Christmas Eve and I need my FIX!!!

Here we see Nero tinkering with his bike as Rome burns behind him. It is an amusing cartoon but it also reminds me that is possible to carry this whole biking thing too far.
So my parents were here for the weekend visiting to exchange gifts for Christmas. Like anyone else, I miss my family and I was really looking forward to seeing them. But all day long there had been this itching feeling in the back of my mind. So then the feeling is accompanied by another feeling...guilt. I was dying to get out on my new cool Mtn Bike, while my parents were visiting me for a major holiday. They drove five hours. They brought me gifts. I suck. And what was worse was that it had been raining for the last few days and all the trails were closed. It wasn't even possible to go. But the feeling was there anyway. [I will not curse the rain right now because the Raleigh Durham area has been in a severe drought for the lase several months to the point that we are on water restrictions.]

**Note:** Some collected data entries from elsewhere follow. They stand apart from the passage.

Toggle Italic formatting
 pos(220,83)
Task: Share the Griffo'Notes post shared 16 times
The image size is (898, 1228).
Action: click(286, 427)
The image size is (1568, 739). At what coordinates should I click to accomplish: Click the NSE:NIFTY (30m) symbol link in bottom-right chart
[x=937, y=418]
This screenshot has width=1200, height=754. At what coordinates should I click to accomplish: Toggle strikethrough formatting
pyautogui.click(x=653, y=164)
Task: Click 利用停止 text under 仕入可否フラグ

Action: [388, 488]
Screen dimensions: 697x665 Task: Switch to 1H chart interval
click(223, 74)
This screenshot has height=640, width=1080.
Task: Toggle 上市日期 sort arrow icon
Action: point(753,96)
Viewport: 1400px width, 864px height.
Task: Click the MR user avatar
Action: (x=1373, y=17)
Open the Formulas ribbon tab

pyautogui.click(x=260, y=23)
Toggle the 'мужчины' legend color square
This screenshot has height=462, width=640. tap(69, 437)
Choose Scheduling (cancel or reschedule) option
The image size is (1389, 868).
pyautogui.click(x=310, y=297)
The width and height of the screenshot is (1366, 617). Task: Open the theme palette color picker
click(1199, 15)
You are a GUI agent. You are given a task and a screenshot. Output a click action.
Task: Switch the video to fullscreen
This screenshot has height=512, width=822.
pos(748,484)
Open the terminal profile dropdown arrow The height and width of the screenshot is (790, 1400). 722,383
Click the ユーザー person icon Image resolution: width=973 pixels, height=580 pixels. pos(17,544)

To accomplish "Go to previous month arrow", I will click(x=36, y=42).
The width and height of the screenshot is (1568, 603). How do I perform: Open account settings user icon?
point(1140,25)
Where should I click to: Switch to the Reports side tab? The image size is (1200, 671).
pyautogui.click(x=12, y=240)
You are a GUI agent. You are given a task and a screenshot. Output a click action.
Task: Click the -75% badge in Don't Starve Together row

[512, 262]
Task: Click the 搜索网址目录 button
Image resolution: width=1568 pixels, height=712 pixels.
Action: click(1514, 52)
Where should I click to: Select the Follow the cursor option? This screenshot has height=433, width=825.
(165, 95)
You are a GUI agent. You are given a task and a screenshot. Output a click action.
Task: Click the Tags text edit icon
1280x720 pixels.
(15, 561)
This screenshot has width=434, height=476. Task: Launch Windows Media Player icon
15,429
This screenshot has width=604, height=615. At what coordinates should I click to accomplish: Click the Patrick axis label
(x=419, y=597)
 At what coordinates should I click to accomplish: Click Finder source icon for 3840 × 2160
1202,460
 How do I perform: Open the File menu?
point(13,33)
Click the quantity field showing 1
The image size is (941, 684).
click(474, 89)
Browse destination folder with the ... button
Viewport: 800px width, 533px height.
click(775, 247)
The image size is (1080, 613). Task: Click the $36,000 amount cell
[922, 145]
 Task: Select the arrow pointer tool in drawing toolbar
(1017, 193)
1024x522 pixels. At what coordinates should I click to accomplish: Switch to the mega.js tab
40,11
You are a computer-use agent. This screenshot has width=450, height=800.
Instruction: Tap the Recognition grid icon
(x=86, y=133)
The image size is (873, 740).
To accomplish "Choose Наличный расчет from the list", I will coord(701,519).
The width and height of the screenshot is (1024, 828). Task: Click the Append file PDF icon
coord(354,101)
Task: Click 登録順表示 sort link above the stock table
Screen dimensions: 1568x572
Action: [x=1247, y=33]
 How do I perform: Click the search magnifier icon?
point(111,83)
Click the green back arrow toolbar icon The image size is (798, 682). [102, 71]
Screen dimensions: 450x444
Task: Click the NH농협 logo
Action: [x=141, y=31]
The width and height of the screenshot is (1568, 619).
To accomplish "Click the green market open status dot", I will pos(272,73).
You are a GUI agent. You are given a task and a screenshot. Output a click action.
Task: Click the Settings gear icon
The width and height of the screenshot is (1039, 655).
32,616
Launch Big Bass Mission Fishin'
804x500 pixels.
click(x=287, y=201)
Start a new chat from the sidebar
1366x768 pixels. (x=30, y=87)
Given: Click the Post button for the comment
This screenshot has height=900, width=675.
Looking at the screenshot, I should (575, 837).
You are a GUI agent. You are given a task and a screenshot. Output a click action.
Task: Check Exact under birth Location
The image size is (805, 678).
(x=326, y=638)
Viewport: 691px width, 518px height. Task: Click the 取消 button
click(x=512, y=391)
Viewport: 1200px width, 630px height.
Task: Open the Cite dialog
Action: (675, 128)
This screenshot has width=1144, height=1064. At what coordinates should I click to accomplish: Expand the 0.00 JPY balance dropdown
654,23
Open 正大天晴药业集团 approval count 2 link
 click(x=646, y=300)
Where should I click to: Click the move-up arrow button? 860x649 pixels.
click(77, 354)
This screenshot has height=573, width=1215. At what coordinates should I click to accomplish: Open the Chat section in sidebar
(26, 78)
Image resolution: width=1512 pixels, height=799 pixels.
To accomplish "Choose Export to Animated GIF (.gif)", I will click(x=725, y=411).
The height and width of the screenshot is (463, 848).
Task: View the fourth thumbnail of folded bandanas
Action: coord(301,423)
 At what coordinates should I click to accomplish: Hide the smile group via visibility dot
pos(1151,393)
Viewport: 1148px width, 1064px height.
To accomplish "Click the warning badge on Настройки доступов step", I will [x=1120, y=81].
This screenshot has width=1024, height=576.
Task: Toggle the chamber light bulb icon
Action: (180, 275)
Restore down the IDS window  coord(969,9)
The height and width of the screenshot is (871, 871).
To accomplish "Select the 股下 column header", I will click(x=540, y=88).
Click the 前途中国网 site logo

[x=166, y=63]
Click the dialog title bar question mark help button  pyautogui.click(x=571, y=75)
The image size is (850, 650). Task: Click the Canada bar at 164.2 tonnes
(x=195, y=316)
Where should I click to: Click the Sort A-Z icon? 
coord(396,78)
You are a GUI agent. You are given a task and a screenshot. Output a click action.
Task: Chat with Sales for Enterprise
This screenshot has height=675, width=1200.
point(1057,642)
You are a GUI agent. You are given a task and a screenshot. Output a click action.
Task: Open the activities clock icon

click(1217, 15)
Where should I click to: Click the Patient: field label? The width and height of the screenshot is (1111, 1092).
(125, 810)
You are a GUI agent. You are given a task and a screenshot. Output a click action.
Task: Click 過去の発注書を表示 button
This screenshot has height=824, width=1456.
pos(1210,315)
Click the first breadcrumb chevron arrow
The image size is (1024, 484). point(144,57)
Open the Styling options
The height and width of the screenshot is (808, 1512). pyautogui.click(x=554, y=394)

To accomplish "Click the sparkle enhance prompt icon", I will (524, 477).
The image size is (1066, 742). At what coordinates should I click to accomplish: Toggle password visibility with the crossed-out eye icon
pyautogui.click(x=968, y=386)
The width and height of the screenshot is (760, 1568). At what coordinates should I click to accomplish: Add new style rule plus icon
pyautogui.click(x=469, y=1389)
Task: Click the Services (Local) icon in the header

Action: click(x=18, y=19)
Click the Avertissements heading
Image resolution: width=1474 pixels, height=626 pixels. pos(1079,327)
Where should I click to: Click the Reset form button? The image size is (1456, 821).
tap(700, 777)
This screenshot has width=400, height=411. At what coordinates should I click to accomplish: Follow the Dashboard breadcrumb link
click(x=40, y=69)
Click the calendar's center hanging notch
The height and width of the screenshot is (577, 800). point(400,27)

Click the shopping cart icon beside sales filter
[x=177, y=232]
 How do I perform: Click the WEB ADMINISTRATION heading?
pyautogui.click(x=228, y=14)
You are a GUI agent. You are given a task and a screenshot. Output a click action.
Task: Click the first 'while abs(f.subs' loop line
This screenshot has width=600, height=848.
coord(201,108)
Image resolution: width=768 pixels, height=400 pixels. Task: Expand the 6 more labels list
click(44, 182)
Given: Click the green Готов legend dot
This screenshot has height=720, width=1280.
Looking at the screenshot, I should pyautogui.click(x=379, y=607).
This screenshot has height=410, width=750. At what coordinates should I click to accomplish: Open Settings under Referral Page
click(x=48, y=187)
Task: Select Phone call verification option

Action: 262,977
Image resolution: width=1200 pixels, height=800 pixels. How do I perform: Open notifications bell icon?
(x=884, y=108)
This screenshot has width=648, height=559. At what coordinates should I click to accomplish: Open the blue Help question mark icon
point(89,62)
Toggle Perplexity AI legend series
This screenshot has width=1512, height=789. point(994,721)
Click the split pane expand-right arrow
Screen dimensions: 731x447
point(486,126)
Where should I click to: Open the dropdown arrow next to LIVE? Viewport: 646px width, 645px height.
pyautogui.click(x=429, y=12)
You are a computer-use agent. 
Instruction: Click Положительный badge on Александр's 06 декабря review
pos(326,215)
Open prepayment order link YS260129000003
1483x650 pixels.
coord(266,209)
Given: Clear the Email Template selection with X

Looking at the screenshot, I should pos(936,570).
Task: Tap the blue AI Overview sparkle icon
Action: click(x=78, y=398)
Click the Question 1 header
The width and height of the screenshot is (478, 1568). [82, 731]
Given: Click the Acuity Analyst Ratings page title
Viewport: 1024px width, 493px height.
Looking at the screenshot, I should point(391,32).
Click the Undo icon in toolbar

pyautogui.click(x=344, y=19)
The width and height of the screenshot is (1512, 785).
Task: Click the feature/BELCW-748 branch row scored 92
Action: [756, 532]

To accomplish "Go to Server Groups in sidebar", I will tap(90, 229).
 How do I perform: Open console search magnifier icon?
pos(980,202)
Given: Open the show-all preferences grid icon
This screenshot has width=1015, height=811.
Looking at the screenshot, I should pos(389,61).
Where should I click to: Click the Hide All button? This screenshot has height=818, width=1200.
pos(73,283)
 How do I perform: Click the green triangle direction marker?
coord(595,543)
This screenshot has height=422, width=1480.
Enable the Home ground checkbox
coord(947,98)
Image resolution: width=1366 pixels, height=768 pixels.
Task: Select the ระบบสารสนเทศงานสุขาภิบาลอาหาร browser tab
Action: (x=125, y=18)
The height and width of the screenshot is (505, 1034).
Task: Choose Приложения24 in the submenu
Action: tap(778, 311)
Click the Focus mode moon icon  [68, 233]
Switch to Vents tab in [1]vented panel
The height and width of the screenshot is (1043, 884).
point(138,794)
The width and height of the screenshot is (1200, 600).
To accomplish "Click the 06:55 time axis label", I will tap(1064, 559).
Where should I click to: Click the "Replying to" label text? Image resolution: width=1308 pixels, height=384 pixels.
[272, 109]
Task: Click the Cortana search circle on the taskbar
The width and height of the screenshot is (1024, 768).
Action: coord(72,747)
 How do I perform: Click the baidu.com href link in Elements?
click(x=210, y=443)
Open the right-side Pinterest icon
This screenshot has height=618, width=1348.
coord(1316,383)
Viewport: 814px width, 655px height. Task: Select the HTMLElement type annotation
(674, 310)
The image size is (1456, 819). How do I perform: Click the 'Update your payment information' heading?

A few weeks ago I saw this documentary on TV about exercise addiction. All of the symptoms apply to me. I have trouble taking a day off. I go out on holidays and I get defensive if anyone challenges me on the frequency that I train. What's wrong with doing hill repeats on Christmas morning while my family is waiting for me to get back so we open gifts? What is wrong with a 2 hour bike ride after work everyday of the week that keeps me away from my family for 10 hours per day instead of 8 (work)? It's only 2 more hours right? In fact, I am fond of saying that there are 24 hours in a day. Working out for 2-3 hours is not that much time really if you think about it. Never mind that you spend 8+ at work and 8 sleeping.
Yea, I got a problem. I am trying to work on it.